With some zippy quotes and a more creative use of the college scene, House Party 2 might’ve been something notable. As it is, the only real push for a comedic tone involves using Looney Tunes sound effects (for example, one of the characters gets insulted and the soundtrack makes a weird "boing-oing-oing" sound effect to punctuate the lack of a punch line) and weird camera techniques, all of which just bring the total effort to a strictly sophomoric level.
The key word here is "panders", as in every other scene in House Party 2 panders to the fans of the original film by directly referring to the first movie. Line for line, if need be. Listen, if I wanted to hear quotes and watch scenes from the first House Party, I would, I don’t know, rent the first movie! GAH!
Maybe I should just lighten up, considering that no sane person would hold high standards to a sequel rushed through production a mere year after the first film proved a modest success. I would, except that I had to spend time watching this, and some movie studio and budget directors thought that I was dumb enough to just swallow the watered-down remains of a tepid movie and ask for thirds. Oh, I’ll drink the thirds too, but I’m planning on leaving a little "house party" of my own at all the homes of New Line executives.
Now, who’s coming, and who’s bringing the TP?
Credited as "Monkey Boy"
You go, girl! I mean it... keep going. We're staying here, far, far away from where you're going.
Martin... you should've known better, dude
Didja Notice? [some sources: IMDb]
Whoopi Goldberg appearing in your dreams is not a good omen
Kid’s girlfriend’s baseball cap is about three feet tall
Play’s car’s license plate reads "FORPLAY". Clever. Wait, the opposite of clever. Noclever.
A movie poster for "New Jack City", which the directors were involved in
Hehe… MC Hammer poster… that takes me back
Iman (model who was in Star Trek VI)
The noises the lizard makes
The bullies are horrible rappers. I mean, more horrible than everyone else in this movie.

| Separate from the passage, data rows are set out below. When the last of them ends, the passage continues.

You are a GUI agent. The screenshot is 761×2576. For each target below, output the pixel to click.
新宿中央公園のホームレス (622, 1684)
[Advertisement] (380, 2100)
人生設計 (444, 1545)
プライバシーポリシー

The Indian registration kid
Male Mythology: A Feminist Perspective. Sounds like a great class.
Malcolm X was "pro-black"
College deans are insane
Don’t get too weirded out when a photograph starts talking to you
Kid putting on the hair net
Knowledge is POWAH!
If a girl says no to a dance, just ask her ten more times. She’ll say yes.
Hope you like watching guys grab their crotches again and again!
You know a guy is evil when he’s DRINKING at a college PARTY!
A guy is also evil when his head turns into a wolf’s head
Boys II Men -- I’m screaming with repressed memories
Is It Worth Staying Through End Credits?
Not on your sweet life.
Intermission! [some sources: IMDb]
Robin Harris, "Pop" in the first House Party, died in 1990. This film was dedicated to him.
Groovy Quotes
Play: [mocking Kid] Aren’t you gonna give me something to let everyone know I’m your man?
Kid: Jamal, do me a favor? Talk white.
DJ: Yo, I swear, if I gotta carry this s**t in by myself, I’m going to play Village People all f**king night.